The third-grade student is riding high after winning first place in his category at the New York State Scholastics Chess Championship over the weekend. Adewumi, who attends P.S. 116 in Manhattan, overcame 73 of the most skilled chess players in his age group to win the primary school championship n the state competition.
The road to becoming New York’s primary school chess champ began for Adewumi almost a year ago when Russell Makofsky, his coach and overseer of the chess program at P.S. 116, helped him practice the board game for hours after school. Makofsky said it was only a matter of time before Adewumi shot to the top of the class.
“His intellect, his aptitude, his capacity to learn chess is off the charts,” Makofsky told USA Today. “From not playing to beating the best of the best in one year is unheard of, all while living in a homeless shelter.
That’s right, Adewumi and his family are homeless. As reported by BBC News, the family fled northern Nigeria in 2017 to escape attacks on Christians by the violent Islamist group Boko Haram. Seeking religious asylum, the family settled in New York close to a year ago and are now living at a local shelter.

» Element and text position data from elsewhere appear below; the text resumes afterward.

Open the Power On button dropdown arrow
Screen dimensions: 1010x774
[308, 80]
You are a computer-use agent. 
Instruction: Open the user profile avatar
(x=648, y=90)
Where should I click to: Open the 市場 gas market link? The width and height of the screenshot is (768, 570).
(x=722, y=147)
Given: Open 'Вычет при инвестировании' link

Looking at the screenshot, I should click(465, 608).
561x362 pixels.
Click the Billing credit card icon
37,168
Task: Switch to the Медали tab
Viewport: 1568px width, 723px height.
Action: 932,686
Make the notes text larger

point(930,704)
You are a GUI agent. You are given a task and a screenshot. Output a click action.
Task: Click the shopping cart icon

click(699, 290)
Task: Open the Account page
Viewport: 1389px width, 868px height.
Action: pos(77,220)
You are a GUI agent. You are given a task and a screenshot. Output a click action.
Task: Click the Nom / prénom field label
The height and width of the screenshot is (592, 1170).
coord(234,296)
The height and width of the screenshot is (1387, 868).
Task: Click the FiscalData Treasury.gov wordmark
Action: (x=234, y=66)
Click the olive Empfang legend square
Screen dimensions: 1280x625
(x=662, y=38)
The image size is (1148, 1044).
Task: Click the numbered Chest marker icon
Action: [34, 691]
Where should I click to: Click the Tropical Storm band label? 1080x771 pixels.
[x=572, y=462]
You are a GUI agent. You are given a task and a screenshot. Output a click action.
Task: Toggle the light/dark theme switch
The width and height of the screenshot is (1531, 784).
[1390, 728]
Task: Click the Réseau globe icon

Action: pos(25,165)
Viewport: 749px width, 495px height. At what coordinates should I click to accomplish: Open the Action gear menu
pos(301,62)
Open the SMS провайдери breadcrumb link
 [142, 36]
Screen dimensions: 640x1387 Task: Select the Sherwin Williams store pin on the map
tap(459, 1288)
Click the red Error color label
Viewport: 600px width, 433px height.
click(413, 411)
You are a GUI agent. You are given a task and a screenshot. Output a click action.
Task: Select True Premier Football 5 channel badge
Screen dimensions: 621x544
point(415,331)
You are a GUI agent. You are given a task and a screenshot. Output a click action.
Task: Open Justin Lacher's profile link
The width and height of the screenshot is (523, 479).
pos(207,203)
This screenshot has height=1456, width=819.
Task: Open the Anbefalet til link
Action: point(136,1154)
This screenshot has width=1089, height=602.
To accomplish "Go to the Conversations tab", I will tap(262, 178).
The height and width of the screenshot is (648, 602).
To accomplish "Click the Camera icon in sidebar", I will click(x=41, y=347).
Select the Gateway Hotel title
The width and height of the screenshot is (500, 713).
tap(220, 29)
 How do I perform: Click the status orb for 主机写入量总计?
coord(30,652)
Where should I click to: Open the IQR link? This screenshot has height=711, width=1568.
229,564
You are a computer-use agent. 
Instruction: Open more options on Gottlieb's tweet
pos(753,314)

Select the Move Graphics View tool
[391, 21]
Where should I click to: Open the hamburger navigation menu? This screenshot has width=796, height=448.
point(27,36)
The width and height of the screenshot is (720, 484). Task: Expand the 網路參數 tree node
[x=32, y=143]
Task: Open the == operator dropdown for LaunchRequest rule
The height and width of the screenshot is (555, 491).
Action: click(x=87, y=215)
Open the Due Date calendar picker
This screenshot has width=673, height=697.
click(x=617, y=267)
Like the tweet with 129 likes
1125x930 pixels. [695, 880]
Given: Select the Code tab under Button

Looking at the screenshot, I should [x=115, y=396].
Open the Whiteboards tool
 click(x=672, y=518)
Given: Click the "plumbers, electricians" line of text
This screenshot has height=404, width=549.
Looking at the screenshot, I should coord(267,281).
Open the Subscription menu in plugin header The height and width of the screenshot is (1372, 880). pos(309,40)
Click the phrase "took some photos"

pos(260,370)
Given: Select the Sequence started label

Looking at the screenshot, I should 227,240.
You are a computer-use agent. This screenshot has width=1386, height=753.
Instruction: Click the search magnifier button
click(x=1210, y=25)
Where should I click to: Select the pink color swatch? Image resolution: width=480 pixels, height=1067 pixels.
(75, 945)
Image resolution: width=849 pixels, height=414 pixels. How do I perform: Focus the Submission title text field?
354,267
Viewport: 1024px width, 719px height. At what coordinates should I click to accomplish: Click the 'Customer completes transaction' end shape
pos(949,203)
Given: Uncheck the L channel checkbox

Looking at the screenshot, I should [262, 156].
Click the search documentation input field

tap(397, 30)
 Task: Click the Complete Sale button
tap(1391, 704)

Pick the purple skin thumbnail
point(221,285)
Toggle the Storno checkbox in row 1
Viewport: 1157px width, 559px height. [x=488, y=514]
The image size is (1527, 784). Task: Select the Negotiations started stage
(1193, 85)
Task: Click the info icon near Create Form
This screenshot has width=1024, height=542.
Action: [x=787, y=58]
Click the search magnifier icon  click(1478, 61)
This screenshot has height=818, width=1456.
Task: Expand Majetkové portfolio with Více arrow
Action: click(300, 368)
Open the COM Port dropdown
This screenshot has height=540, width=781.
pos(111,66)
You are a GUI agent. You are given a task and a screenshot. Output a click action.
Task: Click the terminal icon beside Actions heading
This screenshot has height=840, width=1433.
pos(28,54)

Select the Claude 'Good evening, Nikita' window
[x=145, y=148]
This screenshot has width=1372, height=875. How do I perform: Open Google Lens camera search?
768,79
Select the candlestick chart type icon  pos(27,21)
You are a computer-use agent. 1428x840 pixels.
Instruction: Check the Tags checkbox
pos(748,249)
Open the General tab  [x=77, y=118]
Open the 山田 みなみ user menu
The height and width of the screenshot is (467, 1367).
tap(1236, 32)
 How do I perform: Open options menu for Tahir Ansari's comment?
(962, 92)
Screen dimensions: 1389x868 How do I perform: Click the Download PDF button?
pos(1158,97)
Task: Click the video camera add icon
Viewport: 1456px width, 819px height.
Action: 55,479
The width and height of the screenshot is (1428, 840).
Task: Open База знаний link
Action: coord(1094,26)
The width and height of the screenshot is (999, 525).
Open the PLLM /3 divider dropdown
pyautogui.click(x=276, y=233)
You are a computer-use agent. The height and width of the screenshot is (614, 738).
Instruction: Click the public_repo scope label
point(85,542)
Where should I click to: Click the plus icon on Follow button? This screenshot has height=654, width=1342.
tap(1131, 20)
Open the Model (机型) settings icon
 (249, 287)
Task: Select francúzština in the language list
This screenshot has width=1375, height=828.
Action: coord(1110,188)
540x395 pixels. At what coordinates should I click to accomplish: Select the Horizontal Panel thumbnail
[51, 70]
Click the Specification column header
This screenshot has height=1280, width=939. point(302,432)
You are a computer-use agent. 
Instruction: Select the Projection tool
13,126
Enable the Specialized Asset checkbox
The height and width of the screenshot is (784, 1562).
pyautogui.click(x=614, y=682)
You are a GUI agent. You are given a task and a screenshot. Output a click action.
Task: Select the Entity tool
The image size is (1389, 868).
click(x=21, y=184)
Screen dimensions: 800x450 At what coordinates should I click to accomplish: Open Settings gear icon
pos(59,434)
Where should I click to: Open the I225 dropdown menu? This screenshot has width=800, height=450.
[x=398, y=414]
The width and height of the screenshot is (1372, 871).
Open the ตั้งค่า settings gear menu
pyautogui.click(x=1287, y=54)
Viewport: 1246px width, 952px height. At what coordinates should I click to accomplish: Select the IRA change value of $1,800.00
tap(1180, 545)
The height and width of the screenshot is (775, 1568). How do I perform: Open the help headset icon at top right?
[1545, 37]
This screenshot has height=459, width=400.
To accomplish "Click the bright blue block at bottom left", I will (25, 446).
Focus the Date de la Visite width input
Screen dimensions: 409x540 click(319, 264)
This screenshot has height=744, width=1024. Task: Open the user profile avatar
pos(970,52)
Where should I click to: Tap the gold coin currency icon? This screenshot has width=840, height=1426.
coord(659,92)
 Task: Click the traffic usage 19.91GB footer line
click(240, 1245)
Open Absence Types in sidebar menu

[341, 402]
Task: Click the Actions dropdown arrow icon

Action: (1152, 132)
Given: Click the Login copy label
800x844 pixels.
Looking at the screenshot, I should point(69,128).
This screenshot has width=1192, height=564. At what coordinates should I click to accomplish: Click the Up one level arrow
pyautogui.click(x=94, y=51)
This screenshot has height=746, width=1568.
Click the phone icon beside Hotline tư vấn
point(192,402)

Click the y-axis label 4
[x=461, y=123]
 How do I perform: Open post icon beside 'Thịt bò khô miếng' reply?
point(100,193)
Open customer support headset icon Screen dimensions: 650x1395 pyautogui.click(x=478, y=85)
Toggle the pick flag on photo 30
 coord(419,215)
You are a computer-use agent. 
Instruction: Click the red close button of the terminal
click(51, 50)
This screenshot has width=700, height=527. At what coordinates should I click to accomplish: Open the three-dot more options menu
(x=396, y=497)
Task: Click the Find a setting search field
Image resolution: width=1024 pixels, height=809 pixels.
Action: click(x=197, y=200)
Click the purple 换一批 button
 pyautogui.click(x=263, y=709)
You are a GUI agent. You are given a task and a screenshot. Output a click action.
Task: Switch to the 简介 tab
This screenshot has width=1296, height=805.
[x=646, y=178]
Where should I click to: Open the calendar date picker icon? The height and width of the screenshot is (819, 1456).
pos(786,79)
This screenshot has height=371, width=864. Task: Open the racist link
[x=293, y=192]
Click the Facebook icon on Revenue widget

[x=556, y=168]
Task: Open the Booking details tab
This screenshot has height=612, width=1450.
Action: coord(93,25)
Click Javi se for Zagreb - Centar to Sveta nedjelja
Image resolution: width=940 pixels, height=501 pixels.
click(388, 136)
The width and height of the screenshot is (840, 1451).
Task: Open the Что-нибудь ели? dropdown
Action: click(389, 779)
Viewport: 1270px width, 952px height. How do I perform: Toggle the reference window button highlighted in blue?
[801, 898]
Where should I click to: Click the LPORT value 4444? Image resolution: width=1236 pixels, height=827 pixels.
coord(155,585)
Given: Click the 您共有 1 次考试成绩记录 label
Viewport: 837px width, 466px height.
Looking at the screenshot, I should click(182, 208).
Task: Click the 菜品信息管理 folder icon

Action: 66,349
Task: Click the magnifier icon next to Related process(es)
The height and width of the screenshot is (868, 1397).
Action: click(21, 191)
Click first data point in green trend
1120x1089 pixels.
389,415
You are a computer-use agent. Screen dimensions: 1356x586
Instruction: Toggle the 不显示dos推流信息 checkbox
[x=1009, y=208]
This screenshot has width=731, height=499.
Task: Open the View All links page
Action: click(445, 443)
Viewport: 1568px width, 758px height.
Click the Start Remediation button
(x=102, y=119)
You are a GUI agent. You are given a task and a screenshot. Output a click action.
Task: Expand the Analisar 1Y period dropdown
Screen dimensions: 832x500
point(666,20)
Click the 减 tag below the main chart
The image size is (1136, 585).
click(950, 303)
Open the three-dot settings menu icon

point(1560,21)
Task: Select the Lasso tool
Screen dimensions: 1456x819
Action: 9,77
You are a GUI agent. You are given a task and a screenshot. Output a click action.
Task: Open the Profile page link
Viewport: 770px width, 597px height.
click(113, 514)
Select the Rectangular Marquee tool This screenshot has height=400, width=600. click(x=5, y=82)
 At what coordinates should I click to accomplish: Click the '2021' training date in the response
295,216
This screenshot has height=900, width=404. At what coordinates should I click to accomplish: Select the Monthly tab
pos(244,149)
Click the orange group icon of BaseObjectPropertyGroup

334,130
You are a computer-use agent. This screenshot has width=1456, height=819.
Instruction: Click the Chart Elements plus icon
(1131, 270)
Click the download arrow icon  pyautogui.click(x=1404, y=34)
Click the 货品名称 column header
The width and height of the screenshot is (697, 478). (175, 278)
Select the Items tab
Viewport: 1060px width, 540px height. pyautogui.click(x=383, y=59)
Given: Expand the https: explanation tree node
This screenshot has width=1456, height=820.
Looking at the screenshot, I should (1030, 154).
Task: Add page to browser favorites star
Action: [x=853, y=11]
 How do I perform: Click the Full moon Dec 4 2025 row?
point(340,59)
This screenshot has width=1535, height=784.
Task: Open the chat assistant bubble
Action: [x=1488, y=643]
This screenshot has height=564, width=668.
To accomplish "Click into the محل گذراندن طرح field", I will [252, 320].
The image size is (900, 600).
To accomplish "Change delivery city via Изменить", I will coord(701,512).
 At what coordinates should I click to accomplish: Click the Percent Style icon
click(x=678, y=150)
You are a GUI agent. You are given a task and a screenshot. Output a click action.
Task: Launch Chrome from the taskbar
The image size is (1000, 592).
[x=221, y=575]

Although they still don’t have a permanent place to call home, the little boy’s parents said they’re willing to do whatever it takes to support their son. For now, Adewumi is stuck practicing the board game on the floor when he’s not at school.
“We are grateful to God for giving us the opportunity to put him in a school that he can see his goal and get his career,” mother Oluwatoyin Adewumi said.
School chess coach Shawn Martinez reach out to Adewumi about joining the chess club after seeing him excel in the game just weeks after learning it, USA TODAY reported. With the membership, however, came costly fees the 8-year-old’s family simply could not afford. So, Martinez decided to waive all Adewumi’s club costs, which for players who become heavily involved can easily exceed thousands of dollars for things like travel and chess camp admissions.
“He smiled every time he did anything on the board or learned something new,” Martinez said of the young prodigy who learned to play chess at school last year. “I could just tell this game was for him.”
A fellow student even gifted Adewumi with a chess clock to use for practice, according to the new site. His mother also helped foster his success by taking him to free three-hour practice sessions in Harlem while his dad let him play online chess on his laptop.
“It’s deep thinking, you have to like understand a lot of stuff,” Adewumi said of the brain-blasting board game.
Since his state championship win, a GoFundMe page launched on Adewumi’s family’s behalf has raised more than $160,000 as of Tuesday. The online campaign, created by Makofsky, was launched with the goal of helping “Tani’s family secure a home where he can continue on his journey.” Maksofsky said the family has even received offers for a car, legal services, and even housing.
“My hope is that he’ll be in a home tonight,” the chess coach told USA TODAY.
With a state win under his belt, Adewumi is now prepping for the elementary national championship in May.